Em 31 de Julho de 1996, em prédio particular construído onde antes era sua casa, na antiga Rua da Palha, passou a funcionar a primeira Rádio FM de Brejo Santo: a Padre Pedro FM, 104,9, uma rádio comunitária concedida a um grupo de amigos, do qual Tico era o grande entusiasta.

Sob a proteção divina de Padre Pedro Inácio Ribeiro, que nomeia a FM, a rádio segue no ar há 26 anos. Por ela já passaram muitos locutores e colaboradores inesquecíveis, com programas educativos, a exemplo da memorialista Marineusa Santana e outros de raízes sertanejas, como dos saudosos Chagas Arcelino e Expedido FM, espécies de Ludugero de seu tempo, além de tantos outros homens e mulheres de gabarito da nossa cultura.

Tico: cercado pelo Rei e pela memória da música.

Tico, pilotando seu sonho, ao longo dos anos, vem formando ouvintes fieis e forjando novos fãs do Rei. Suas histórias, nas ondas do rádio, são crônicas espontâneas de saudades, embaladas quase sempre por um clássico da jovem guarda.

A Rádio Padre Pedro FM faz parte da minha memória afetiva.

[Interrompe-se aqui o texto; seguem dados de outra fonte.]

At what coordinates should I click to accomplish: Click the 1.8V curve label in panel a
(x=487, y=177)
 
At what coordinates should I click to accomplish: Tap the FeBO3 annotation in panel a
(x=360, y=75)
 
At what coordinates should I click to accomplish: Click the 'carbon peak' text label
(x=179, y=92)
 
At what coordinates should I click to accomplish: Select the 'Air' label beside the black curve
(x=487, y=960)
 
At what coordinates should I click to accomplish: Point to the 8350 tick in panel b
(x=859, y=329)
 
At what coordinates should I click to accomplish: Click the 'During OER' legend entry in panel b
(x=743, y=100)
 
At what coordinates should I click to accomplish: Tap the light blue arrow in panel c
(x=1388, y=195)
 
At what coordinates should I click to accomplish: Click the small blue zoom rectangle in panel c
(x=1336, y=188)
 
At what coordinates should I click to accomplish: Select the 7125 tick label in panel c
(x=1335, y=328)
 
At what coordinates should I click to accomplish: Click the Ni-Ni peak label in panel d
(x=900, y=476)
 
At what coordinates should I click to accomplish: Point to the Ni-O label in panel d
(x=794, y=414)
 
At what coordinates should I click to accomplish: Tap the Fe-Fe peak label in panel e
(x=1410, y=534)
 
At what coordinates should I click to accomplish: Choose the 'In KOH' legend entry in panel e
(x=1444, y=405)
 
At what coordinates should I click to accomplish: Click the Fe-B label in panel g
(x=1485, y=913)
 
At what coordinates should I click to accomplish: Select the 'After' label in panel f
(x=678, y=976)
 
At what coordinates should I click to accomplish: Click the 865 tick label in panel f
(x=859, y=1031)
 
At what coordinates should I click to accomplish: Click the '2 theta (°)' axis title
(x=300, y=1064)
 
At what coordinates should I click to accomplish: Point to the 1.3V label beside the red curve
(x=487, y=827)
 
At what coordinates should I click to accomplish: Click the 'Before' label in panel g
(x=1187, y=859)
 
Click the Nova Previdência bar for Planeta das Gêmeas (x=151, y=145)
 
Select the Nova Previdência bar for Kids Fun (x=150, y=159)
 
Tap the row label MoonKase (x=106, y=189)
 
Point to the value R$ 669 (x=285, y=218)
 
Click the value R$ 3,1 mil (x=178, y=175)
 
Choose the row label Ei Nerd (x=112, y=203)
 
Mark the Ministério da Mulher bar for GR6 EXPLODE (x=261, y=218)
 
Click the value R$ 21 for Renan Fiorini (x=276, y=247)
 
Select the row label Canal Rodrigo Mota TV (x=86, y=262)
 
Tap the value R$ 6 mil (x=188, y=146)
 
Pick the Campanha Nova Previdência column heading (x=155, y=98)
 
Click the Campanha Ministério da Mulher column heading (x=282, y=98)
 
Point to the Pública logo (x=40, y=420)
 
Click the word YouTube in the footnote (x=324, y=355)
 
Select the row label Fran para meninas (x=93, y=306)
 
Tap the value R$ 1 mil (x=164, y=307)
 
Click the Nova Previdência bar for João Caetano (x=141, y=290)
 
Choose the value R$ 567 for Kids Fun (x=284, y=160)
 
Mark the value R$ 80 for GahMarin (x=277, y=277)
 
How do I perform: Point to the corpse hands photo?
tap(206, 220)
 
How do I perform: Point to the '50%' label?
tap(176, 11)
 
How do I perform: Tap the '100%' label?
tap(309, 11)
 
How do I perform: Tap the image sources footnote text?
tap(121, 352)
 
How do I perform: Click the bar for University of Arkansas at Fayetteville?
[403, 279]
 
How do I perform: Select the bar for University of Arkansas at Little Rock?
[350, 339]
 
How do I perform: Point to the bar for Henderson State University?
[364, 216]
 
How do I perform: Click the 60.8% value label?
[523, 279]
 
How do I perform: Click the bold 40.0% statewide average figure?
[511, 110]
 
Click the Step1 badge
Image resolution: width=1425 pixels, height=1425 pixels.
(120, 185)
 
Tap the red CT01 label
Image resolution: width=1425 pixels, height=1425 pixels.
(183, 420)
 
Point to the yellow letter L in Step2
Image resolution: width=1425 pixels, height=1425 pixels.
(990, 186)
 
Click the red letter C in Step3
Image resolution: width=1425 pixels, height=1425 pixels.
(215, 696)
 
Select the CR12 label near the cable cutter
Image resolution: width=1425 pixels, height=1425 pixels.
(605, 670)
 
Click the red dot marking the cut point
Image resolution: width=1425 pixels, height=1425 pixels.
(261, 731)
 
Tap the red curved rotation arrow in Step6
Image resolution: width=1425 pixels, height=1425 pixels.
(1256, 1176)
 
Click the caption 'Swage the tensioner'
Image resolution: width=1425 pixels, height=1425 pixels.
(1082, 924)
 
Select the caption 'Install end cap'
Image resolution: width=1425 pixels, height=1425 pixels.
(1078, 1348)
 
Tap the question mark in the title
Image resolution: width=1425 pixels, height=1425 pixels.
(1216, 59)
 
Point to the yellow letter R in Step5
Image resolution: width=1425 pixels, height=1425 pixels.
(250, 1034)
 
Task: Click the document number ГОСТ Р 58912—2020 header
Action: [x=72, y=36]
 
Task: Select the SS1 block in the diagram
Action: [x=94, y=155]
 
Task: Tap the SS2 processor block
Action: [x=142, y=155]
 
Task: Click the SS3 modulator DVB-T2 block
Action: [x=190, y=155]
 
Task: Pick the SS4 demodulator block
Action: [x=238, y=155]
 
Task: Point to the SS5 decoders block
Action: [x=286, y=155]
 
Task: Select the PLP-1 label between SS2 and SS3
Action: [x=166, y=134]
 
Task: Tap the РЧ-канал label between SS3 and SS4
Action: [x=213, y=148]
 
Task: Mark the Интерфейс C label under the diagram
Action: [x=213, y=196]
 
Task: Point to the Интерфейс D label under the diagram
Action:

Dia desses, dentro do meu carro, em Porto Velho, sintonizei uma playlist no meu Spotfy, criada com base nesse passado nostálgico. Jerry Adriani cantava “Rosas Rubras”, transportando meus sentidos a um longínquo final de tarde de sábado, família reunida, churrasco assando, feijão verde no fogo, cerveja e saudade.

Tico RC é uma personalidade autêntica, homem orgulhoso de suas conquistas, pai e avô dedicado. A vida lhe é próspera, coroada de sua grande família, agora com mais duas filhas, Ana Renata e Ana Júlia, além dos netos e netas.

A Rádio Padre Pedro FM é o Divã de Tico, onde o fundador se abre em reflexões, em rememorar o passado, a criança que foi, o menino que ainda vive nele; suas emoções, detalhes de um passado imorredouro.

Por mais de um quarto de século, posso dizer que a Rádio Padre Pedro FM é uma companhia frequente em diversos lares de Brejo Santo, zona urbana, zona rural, seja no café, no almoço, no fim das tardes, nos sábados, domingos e feriados, como um livro falado, um companheiro, um amigo conselheiro, que resgata lembranças e momentos felizes, com o melhor da canção. Tico RC e a Rádio Padre Pedro FM são cultura e são do povo.


Hérlon Fernandes Gomes, Porto Velho, Rondônia. 16 de Outubro de 2022.


Para meus pais, Sebastião e Tôta, fãs da rádio Padre Pedro FM, amigos de Tico RC e família. Ao amigo Paulo Renato, que tem seguido os caminhos do pai, navegando com o ouvinte pelas ondas do rádio.